Work required: Begin your copy at the line that holds "You are a computer-use" and carry it through the final line of the data, writing out each line exactly and omitting pictures.
--------------------
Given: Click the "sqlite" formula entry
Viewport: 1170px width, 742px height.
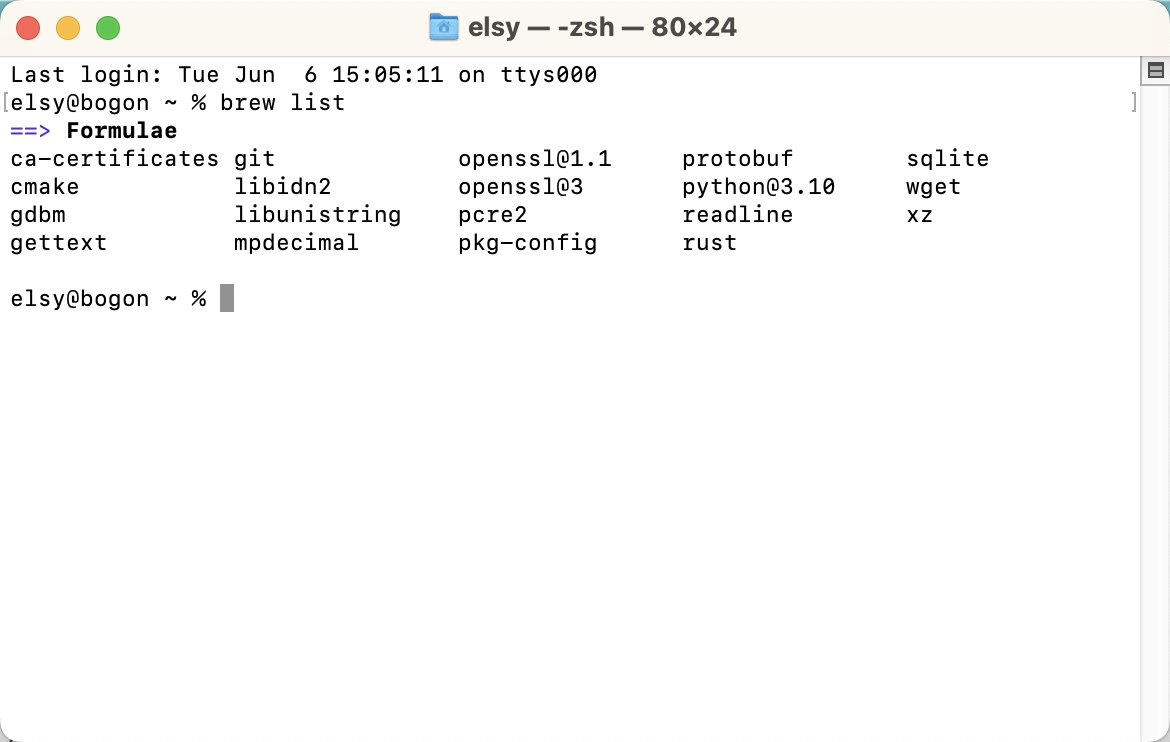Looking at the screenshot, I should (x=947, y=158).
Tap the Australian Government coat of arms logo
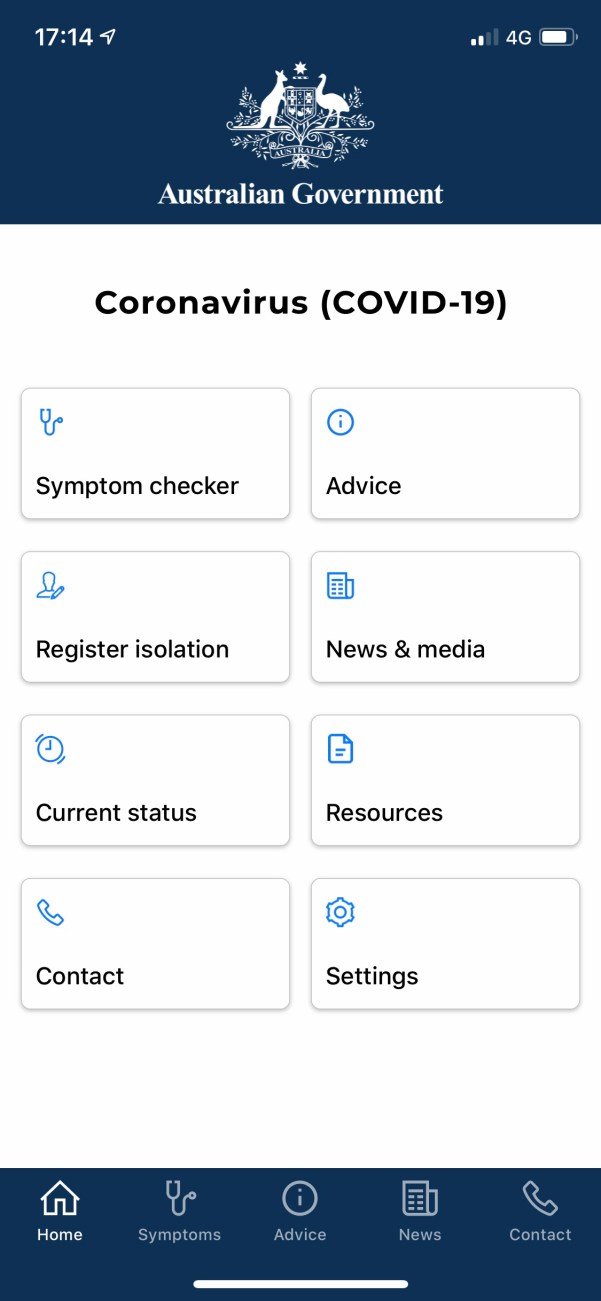Screen dimensions: 601x1301 pos(300,112)
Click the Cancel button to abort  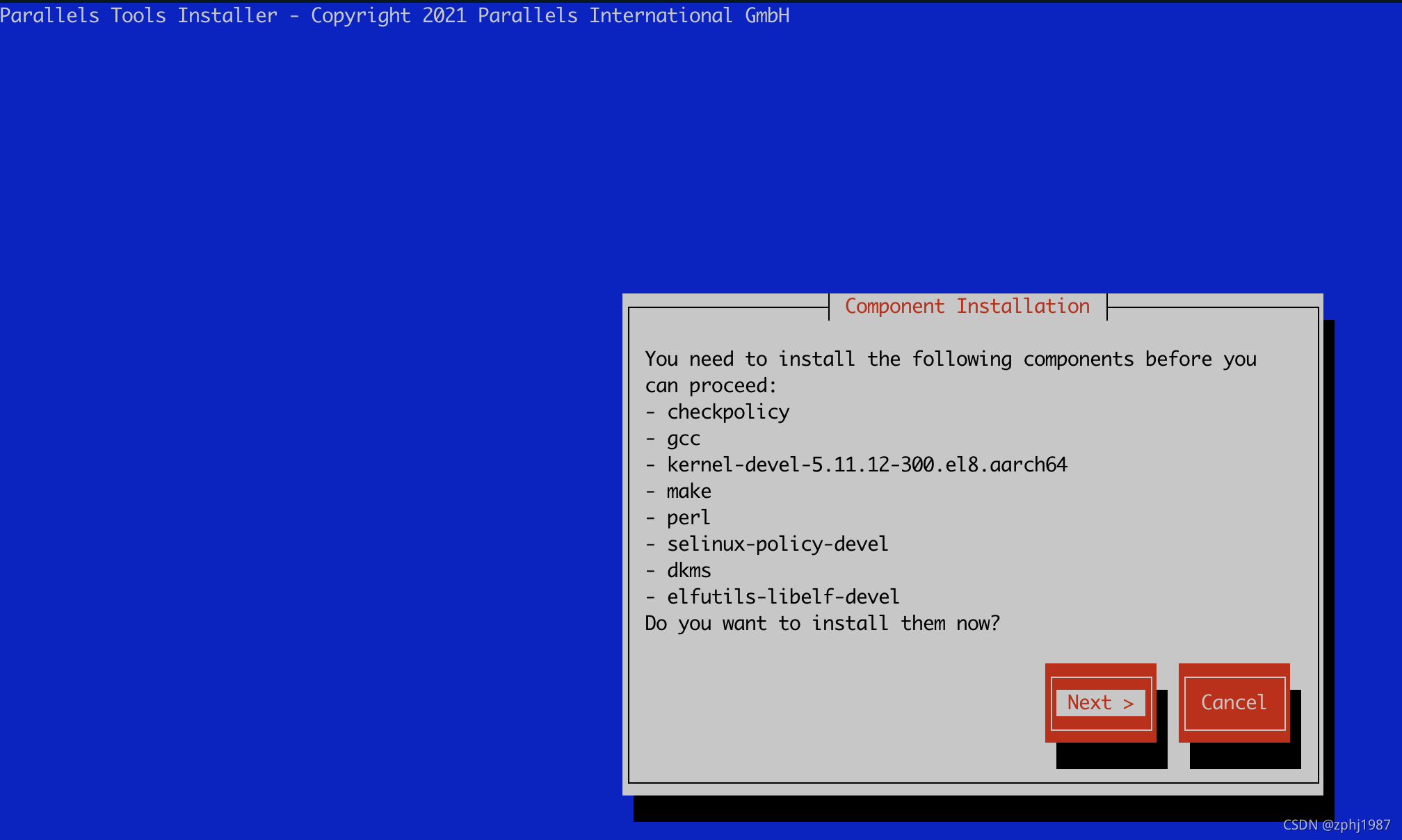pos(1233,700)
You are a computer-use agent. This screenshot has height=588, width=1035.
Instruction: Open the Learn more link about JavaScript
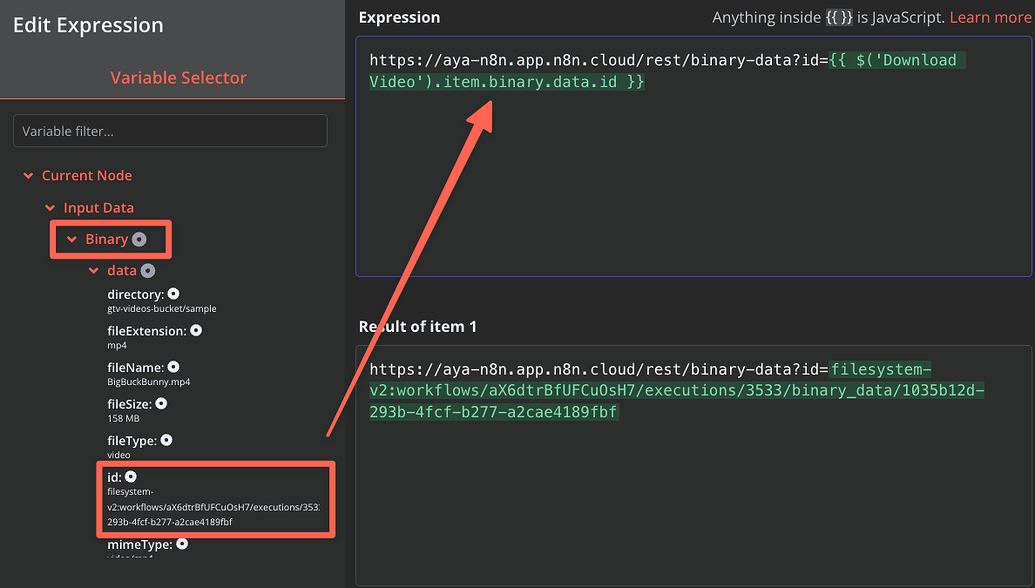[989, 17]
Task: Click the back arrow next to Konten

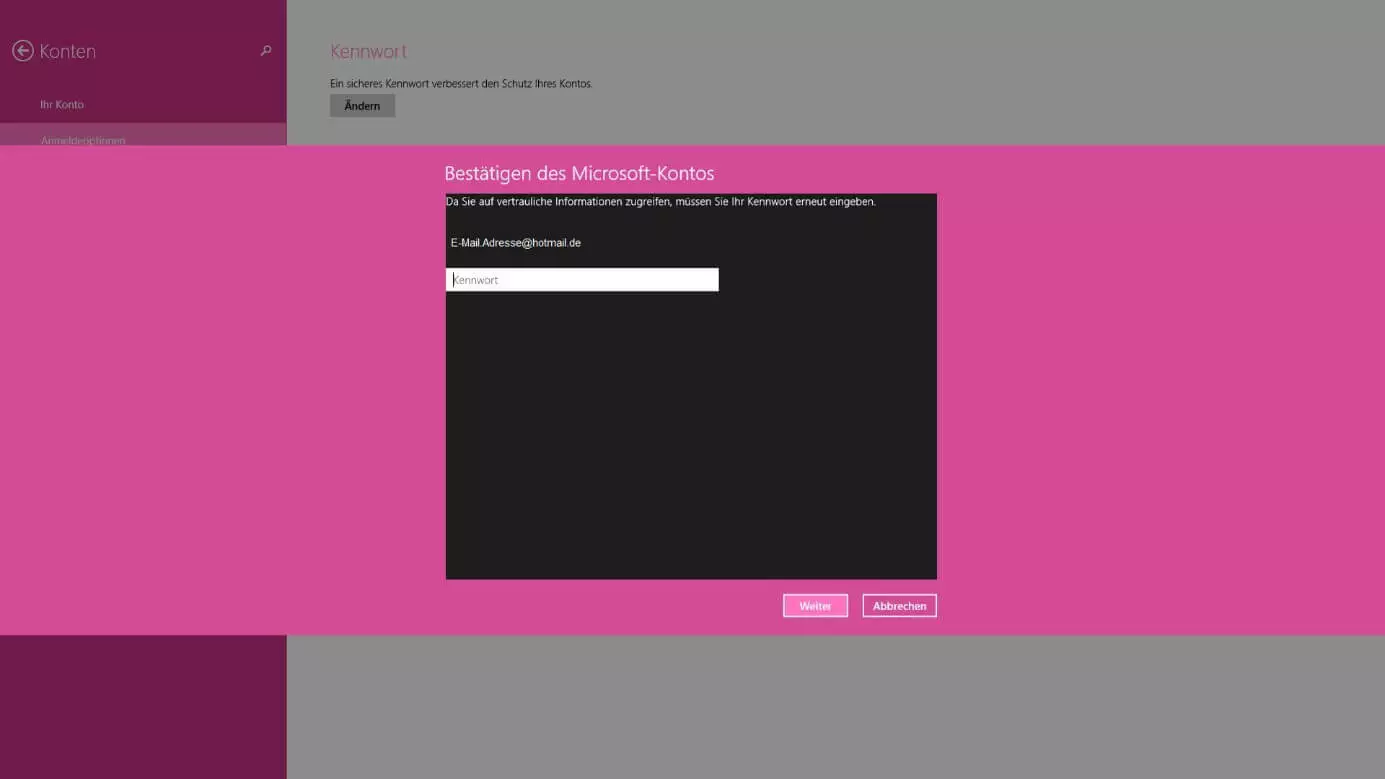Action: 22,51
--------------------
Problem solution:
You are a computer-use agent. This screenshot has height=588, width=1035.
Instruction: Open the Learn more link about JavaScript
[989, 17]
Task: Click the back arrow next to Konten

Action: 22,51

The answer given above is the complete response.